Consider the conditions $0 \leq i < j \leq n - 1$ and $n \geq 3$. Assuming I start with $i = 0$ and $j = n - 1$ how can I prove that $f$ can be expressed as function of $f(h,k)$ where $k-h+1= 2$? My attempt is an induction argument on $n$, which I'm not sure is correct. If $n = 3$ then

$$ f(0,3) = g(f(0,1),f(1,3)) = g(f(0,1),g(f(1,2),f(2,3))), $$

assuming the statement holds until $n$ (strong induction) let's see what happens for $n + 1$ in such a case we have

$$ f(0,n) = g\left(f\left(0,\left\lfloor \frac{n}{2} \right\rfloor\right),f\left(\left\lfloor \frac{n}{2} \right\rfloor,n\right) \right) $$

therefore it seems to work, however I believe that this proof is not general enough.

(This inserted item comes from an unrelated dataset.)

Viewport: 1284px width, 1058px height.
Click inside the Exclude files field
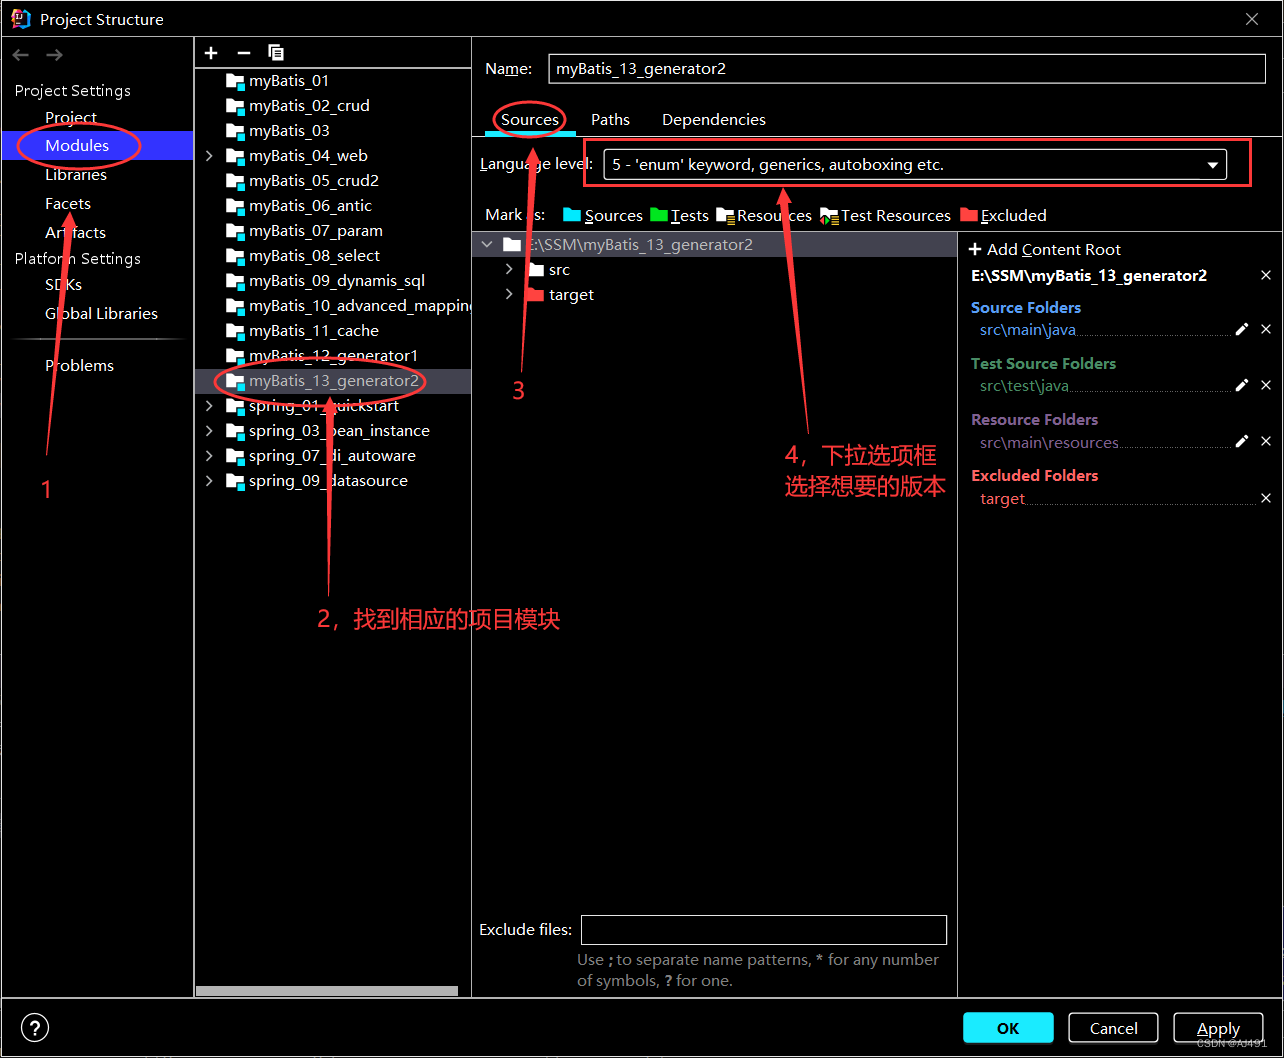(763, 929)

Because probably I should work on $(i,j)$ to build the induction cases, but I don't actually know how to do that...

Any clues?

Update: Another attempt based on the difference $j - i$. Let's assume $j - i = 3$ we have $$ f(i,j) = f(i,i+2) = g(f(i,i+1),f(i+1,i+2)) $$

Let's assume that if $j - i \leq n$ things work, if $j - i = n + 1$ we have $$ f(i,j) = g\left(f\left(i,\left\lfloor \frac{i+j}{2}\right\rfloor\right),f\left(\left\lfloor \frac{i+j}{2}\right\rfloor,j\right) \right) $$

however as consequence of the hypothesis we have $$ i < \left\lfloor \frac{i+j}{2} \right\rfloor < j $$

Therefore we have $$ \begin{array}{l} \left\lfloor \frac{i+j}{2} \right\rfloor - i \leq n \\ j - \left\lfloor \frac{i+j}{2} \right\rfloor \leq n \end{array} $$

Therefore the argument should be proven.

Is this correct?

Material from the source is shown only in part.